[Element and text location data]

· · ·

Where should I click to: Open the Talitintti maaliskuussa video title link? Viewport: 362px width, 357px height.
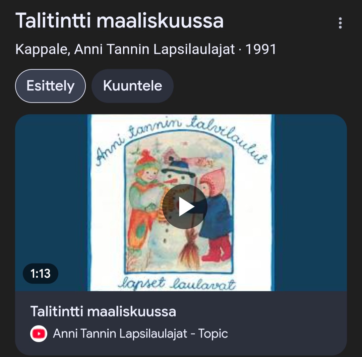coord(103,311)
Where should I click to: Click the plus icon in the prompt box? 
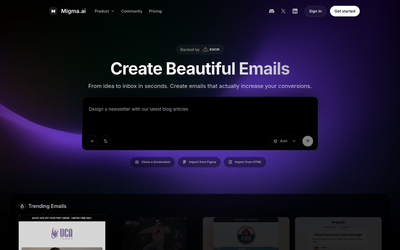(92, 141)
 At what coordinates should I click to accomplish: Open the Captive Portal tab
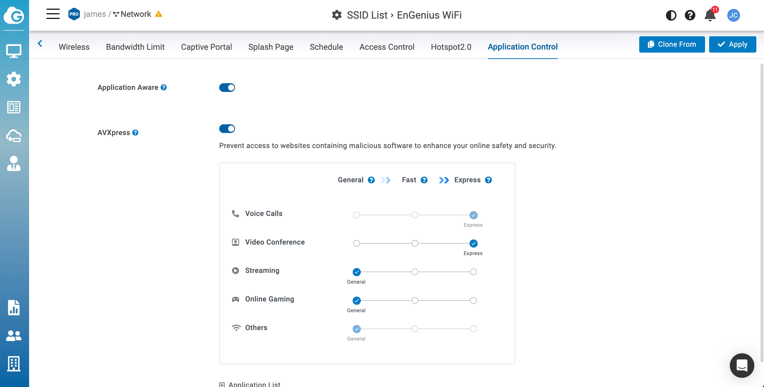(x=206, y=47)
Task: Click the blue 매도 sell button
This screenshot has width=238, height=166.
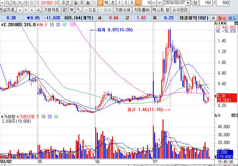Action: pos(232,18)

· · ·

To do:
Repeat all of the data above line for line, leaving out the pictures.

Correct output:
Where should I click to: Open the Talitintti maaliskuussa video title link? Viewport: 362px width, 357px height.
coord(103,311)
Where should I click to: Click the plus icon in the prompt box? 
(92, 141)
 At what coordinates should I click to accomplish: Open the Captive Portal tab
(x=206, y=47)
Task: Click the blue 매도 sell button
This screenshot has width=238, height=166.
Action: pos(232,18)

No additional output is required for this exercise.